There is another reason for homeowners to install energy storage systems: Time-of-use (TOU) rates. If the utility charges more for power during periods of high demand, it would make sense for the homeowner to capture the energy from the PV system when his demand is less than the capacity of the system, and use the captured energy during these higher-rate periods. One could imagine a "smart" system in which the homeowner sets the price at which he will begin to purchase from the grid and when he wants to use the stored energy.


Many Utilities already have a minimum "Connecting Charge" of $10 to $20 per month regardless of the energy (electricity or NG) used.

This connecting charge could be varied easily and increased for people with solar systems.

Nick Lyons

@canuckinaz: I guess you could game the TOU rates, even with net metering. You need a pretty sophisticated setup to do that--charge your batteries preferentially to exporting power back to the grid until the batteries are full, then resume exporting power. And whatever you do, DO NOT charge batteries from the grid during peak times.

We have solar panels with net metering and simple tiered rates. Our electricity bill was something like -$20 in 2014, and we don't have any storage (just 'grid storage'). I don't expect our great deal to last as solar penetration keeps ramping up, although I believe we're grandfathered in for another 18 years or so. In any event, there is zero financial incentive for us to spend money on storage.


There is a secondary question here not around the measureable benefits of storage schemes, but how the market for storage affects one of GCC’s favorite business topics: Tesla.

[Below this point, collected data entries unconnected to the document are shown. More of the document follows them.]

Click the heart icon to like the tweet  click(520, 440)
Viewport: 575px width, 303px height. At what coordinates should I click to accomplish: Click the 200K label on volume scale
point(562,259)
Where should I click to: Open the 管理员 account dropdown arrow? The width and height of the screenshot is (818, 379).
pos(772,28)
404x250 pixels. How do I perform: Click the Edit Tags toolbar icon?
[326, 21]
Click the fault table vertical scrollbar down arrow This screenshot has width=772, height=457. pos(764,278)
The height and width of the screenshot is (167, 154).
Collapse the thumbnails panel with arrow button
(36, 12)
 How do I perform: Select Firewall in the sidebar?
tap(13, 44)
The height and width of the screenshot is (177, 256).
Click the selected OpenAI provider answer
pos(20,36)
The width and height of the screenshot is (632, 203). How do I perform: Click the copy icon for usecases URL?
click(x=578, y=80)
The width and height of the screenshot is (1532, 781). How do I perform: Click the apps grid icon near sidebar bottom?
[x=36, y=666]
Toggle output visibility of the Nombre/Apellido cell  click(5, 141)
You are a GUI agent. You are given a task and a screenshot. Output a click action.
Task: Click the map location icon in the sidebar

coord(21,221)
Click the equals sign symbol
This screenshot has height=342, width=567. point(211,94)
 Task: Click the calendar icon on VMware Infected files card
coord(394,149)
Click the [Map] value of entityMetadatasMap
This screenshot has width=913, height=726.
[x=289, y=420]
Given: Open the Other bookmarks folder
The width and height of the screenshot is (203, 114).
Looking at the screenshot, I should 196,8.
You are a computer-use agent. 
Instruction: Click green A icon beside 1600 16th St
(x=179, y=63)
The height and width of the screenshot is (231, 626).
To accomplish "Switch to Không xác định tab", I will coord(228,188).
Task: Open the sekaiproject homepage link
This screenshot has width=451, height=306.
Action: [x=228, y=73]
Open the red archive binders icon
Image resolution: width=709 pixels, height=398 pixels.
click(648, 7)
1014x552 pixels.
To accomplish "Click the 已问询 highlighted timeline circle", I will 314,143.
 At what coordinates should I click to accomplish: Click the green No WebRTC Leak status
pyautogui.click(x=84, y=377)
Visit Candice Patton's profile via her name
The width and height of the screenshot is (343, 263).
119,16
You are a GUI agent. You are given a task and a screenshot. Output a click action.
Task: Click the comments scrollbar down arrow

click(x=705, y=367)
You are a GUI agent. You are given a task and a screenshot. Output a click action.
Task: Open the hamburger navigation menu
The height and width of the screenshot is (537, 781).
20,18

Lately we hear incessantly from wide-eyed analysts that the energy storage market will fill the Gigafactory with orders even more quickly than the coming avalanche of new EVs. But look critically at the IHS chart, and for that matter the more optimistic US Energy Storage Monitor chart. US ESM shows far more new installs ober the next five year, with 800+MW of new projects (utility, home, and industrial combined) in 2019 in the US. But if Tesla sells storage batteries at $150/kWh (which they will need to do to be competitive) and they win every single application, the volume of batteries is almost immaterial to the business. If 800MW of power delivery capability equals a need for about 2000MWh of battery, then that is $300M of battery sales in 2019... about the same economic benefit as two weeks’ production of Model S (in that year). And the margin is likely dilutive.

Even if you use the US ESM values but assume (appropriately) that there will be fierce competition in the very crowded energy storage market amongst Lithium-based batteries, other battery technologies, and non-battery storage methods (such as adiabatic compressed air at grid level), then Tesla’s likely sales are much lower and essentially become immaterial to the company’s revenue projections. Finally, apply what you see here in the IHS projections and you wonder why the topic of Tesla storage batteries makes more news than WeatherTech floor mat sales.


Harvey is right. I have solar and pay ~$10 per month connect charge with net metering. I get a small check each year for the excess electricity produced. I have no objection to that connect fee. If it went to $50, that might be different.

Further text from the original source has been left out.